1.2 主要试剂免疫组化抗体购自福州迈新生物公司。石蜡包埋切片提取DNA试剂盒购自QIAGEN公司(QIAamp DNA FFPE Tissue Kit,货号56404)。检测BRAF V600E突变试剂盒购自厦门艾德生物公司(货号8.0120301X024A)。

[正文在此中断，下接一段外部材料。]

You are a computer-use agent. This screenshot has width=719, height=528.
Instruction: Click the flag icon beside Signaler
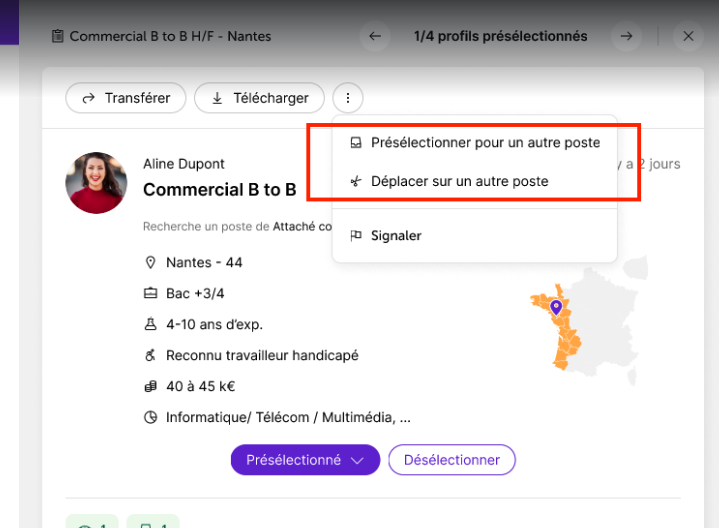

石蜡包埋切片提取RNA试剂盒购自OMEGA公司(EZNA FFPE RNA Kit,货号R6954-01)。
1.3 方法
1.3.1免疫组化 标本均经10%中性福尔马林固定,石蜡包埋,4 μm厚连续切片,HE染色,免疫组化染色采用EnVision两步法,所用抗体包括CD1a、Langerin、S-100、CD20、CD68、CD3、Ki-67(均购自福州迈新公司),具体操作步骤严格按试剂盒说明书进行。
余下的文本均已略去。